Bisnis.com, JAKARTA - Direktur Eksekutif Indonesian Political Opinion (IPO) Dedi Kurnia Syah menegaskan, pernyataan bahwa presiden boleh memihak dan boleh berkampanye merupakan pernyataan yang menyesatkan. Ini menanggapi pernyataan Presiden Joko Widodo (Jokowi) bahwa presiden boleh memihak dan melakukan kampanye. 

"Statemen presiden boleh memihak dan boleh melakukan kampanye adalah statemen yang menyesatkan," ujar dia, saat dihubungi. 

Dedi menjelaskan, sebagai kepala pemerintahan sekaligus sebagai kepala negara, presiden merupakan penyelenggara pemilihan. Jika presiden ikut memihak dan berkampanye, maka langkah tersebut akan merusak proses pemilu. 

"Kalau presiden sebagai penyelenggara pemilihan lalu memihak maka ini bisa saja merusak kualitas dari proses elektoral itu," tegas dia. 

Pernyataan Jokowi dapat mempengaruhi institusi yang erat kaitannya dengan penyelenggaraan Pemilu. Pernyataan tersebut bahkan bisa mempengaruhi KPU dalam menjalankan tugas dan wewenangnya. 

"KPU kemudian kementerian dalam negeri termasuk juga Mitra di parlemen yang memiliki korelasi dengan pemilihan umum mereka besar kemungkinan akan terpengaruh ketika mereka tahu presiden akan memihak kemana," jelas Dedi. 

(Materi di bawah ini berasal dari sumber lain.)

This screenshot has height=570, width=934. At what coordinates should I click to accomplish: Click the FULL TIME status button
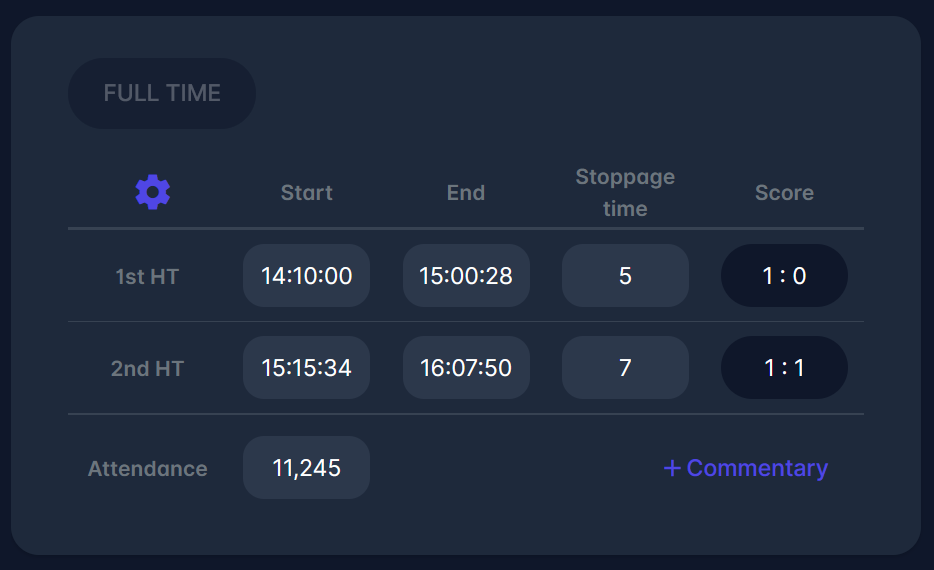click(x=162, y=93)
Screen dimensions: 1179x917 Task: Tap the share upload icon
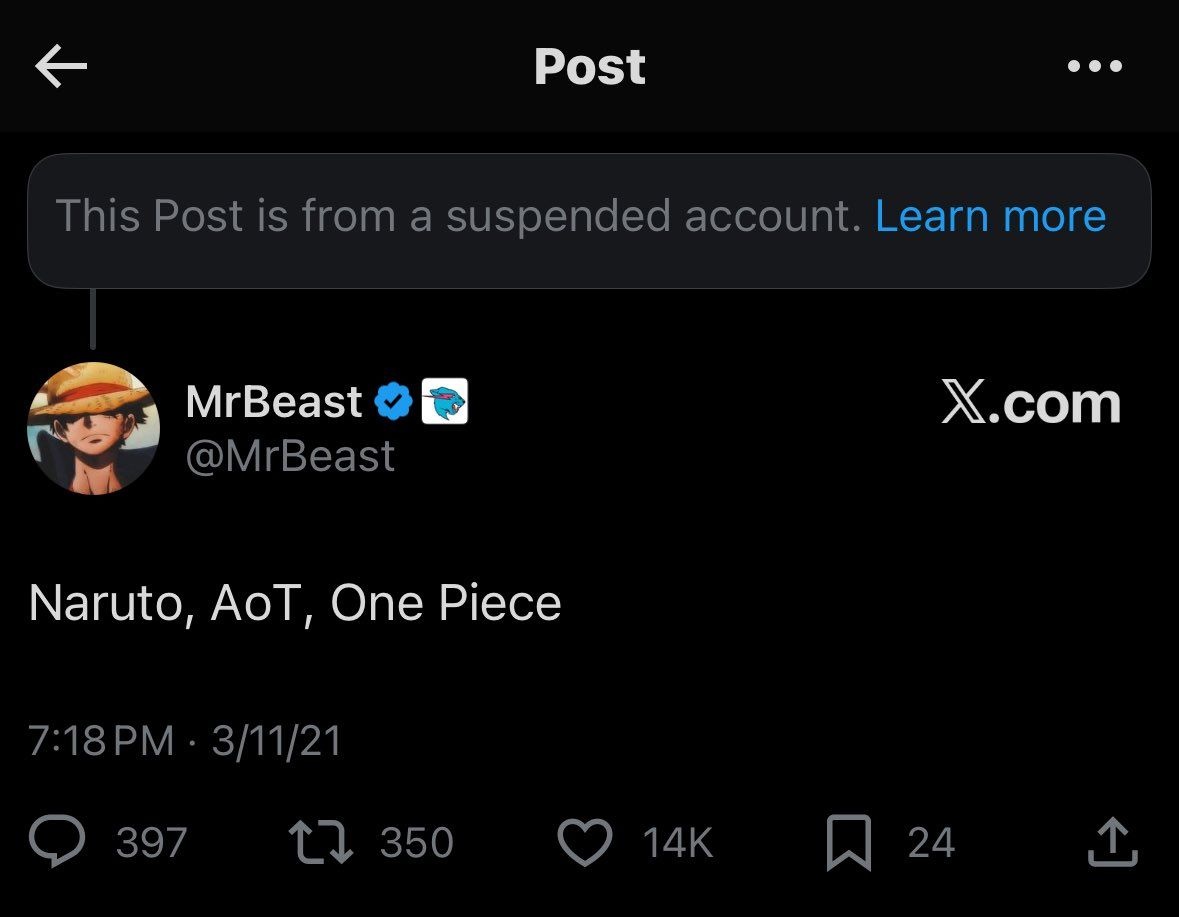pyautogui.click(x=1113, y=842)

"Karena secara psikologis meskipun KPU tidak secara langsung tunduk pada presiden dalam penyelenggaraan pemilu tapi karena presiden punya andil dalam menentukan komisionernya termasuk juga dengan Parlemen maka ini akan bisa mempengaruhi kewenangan dan keberanian dari penyelenggara itu," imbuh dia. 

Menurut Dedi, presiden seharusnya bertindak sebagai seorang negarawan di tengah proses Pemilu. Dedi menegaskan, mengambil posisi netral saja belum cukup untuk membuat presiden dianggap negarawan. 

"Beliau (presiden) netral saja tidak cukup. Beliau harus berpihak pada negara dalam arti misalnya sekarang banyak anggota kabinet, para Menteri, para wakil menteri yang justru secara terang-terangan membela salah satu kandidat. presiden tidak bisa diam," terang dia. 

Presiden seharusnya menegur para anak buahnya dengan cara melakukan reshuffle. Presiden juga harus melarang semua aktivitas yang berkaitan dengan jabatan publik, terutama jabatan elit, ikut campur dalam urusan politik praktis. 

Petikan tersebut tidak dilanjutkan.